I docenti tempiesi difendono l’insegnante palermitana e il pensiero degli alunni

TEMPIO. Era inevitabile che provocasse i suoi effetti anche in Gallura il caso della docente palermitana sospesa dal lavoro perché in un video i suoi studenti hanno accostato le leggi razziali del 1938 al decreto sicurezza del ministro degli Interni Salvini. Sono tante le scuole che hanno preso posizione a difesa dell’insegnante e del suo operato. Oggi, probabilmente anche in diverse scuole dell’isola, verrà osservato il Teacher Pride, una sorta di flash mob che vedrà centinaia di classi di tutta Italia impegnate alla stessa ora nella lettura degli articoli 21 e 33 della Costituzione che hanno come tema la libertà d’opinione e d’insegnamento. A Tempio sono tanti i docenti che hanno sottoscritto i diversi appelli lanciati nel web in favore della collega siciliana che per 2 settimane, a causa di un provvedimento disciplinare, non potrà fare lezione percependo uno stipendio ridotto della metà.
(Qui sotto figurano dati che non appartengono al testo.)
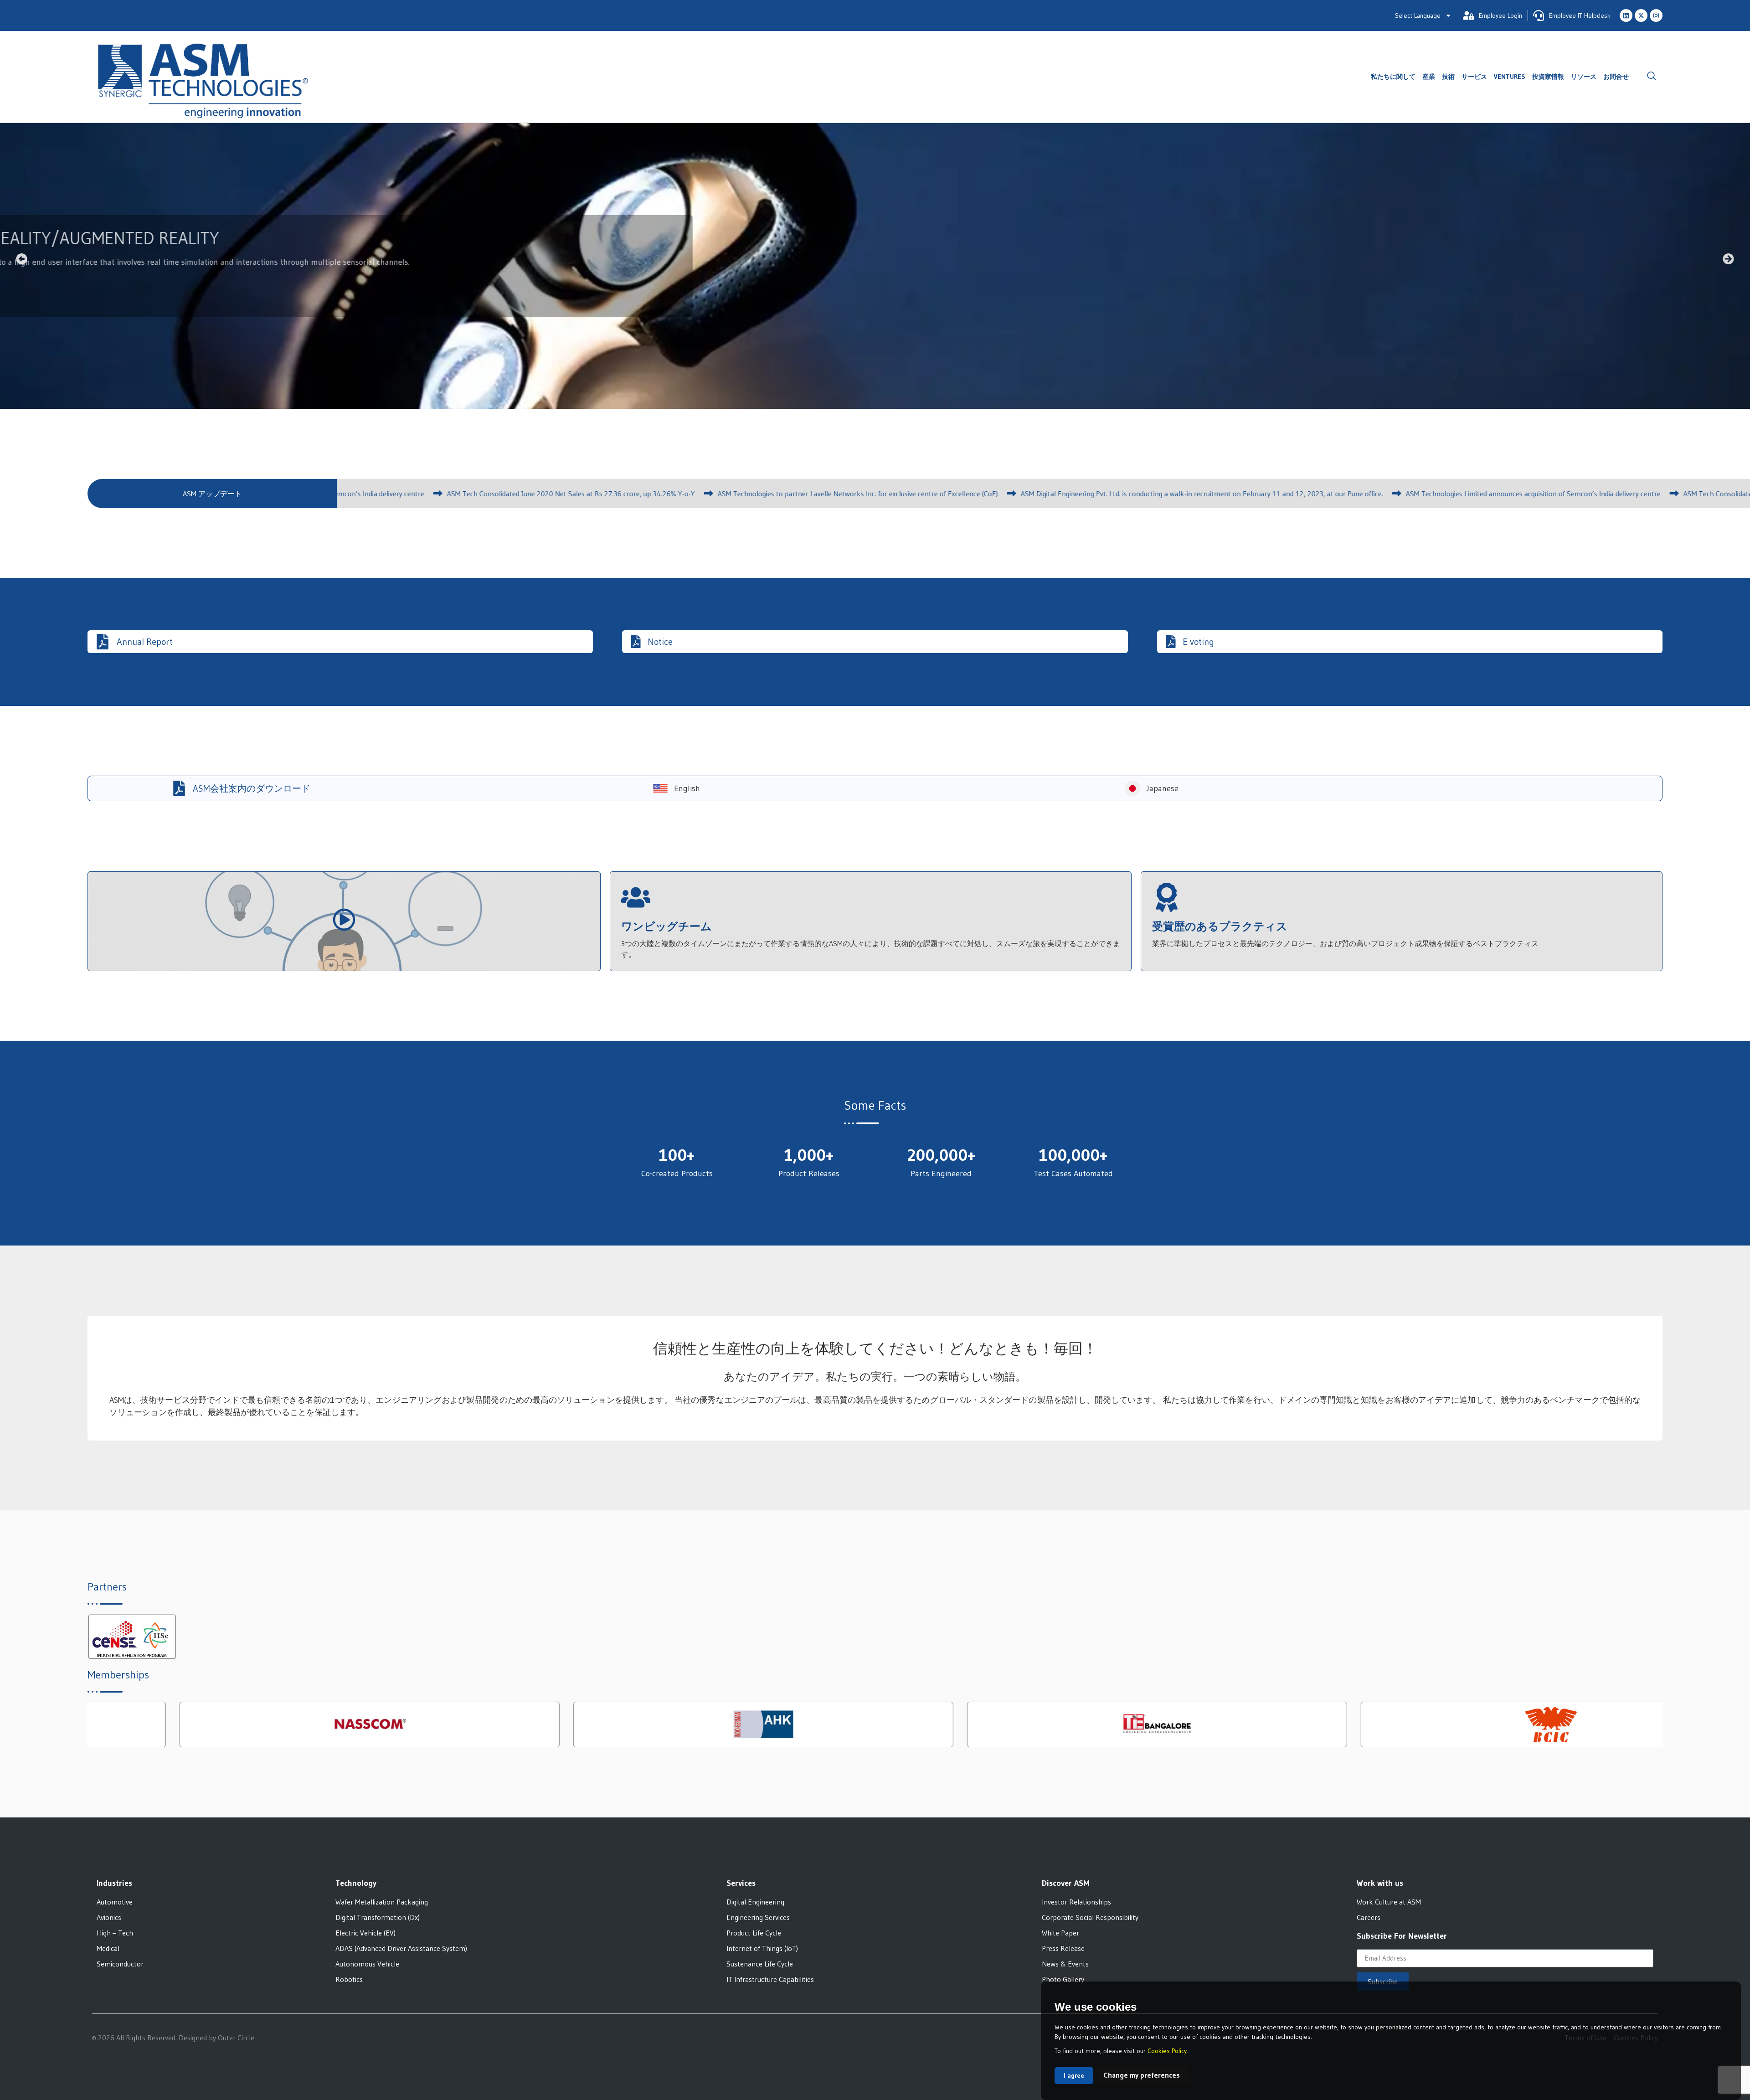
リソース (1583, 76)
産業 (1428, 76)
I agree (1074, 2075)
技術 (1448, 76)
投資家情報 (1548, 76)
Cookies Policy (1167, 2051)
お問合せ (1616, 76)
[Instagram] (1656, 15)
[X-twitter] (1641, 15)
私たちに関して (1393, 76)
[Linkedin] (1626, 15)
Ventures (1509, 76)
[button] (1651, 76)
Prende però corpo anche un’altra iniziativa degli insegnanti delle scuole tempiesi, autori di un documento che sta raccogliendo molte adesioni. È stato prodotto al “Dettori” con l’obiettivo di favorirne la condivisione. I docenti tempiesi dichiarano di avere provato preoccupazione e indignazione per la vicenda della professoressa Rosa Maria Dell’Aria, la docente di Lettere del Tecnico Industriale “Vittorio Emanuele III” di Palermo sospesa dal lavoro. «Il caso della Dell’Aria - scrivono - trascende la dimensione privata e personale della vicenda, che, in ragione della sua gravità, continua ad avere una forte risonanza mediatica, perché chiama in causa il principio della libertà d’insegnamento, il cui esercizio procede di pari passo con la formazione del pensiero critico degli studenti. Violare o condizionare il primo significa compromettere o sottostimare l’importanza del secondo. Significa, in definitiva, non credere che la scuola sia e debba essere uno spazio di crescita e confronto, pubblico e democratico, rispettoso dei principi
guida della Costituzione». Insomma, anche i docenti galluresi vedono nella vicenda palermitana un episodio su cui non sarebbe opportuno non riflettere e non prendere posizione. L’auspicio è che la protesta diventi virale come il video degli studenti siciliani nel web. (g.pu.)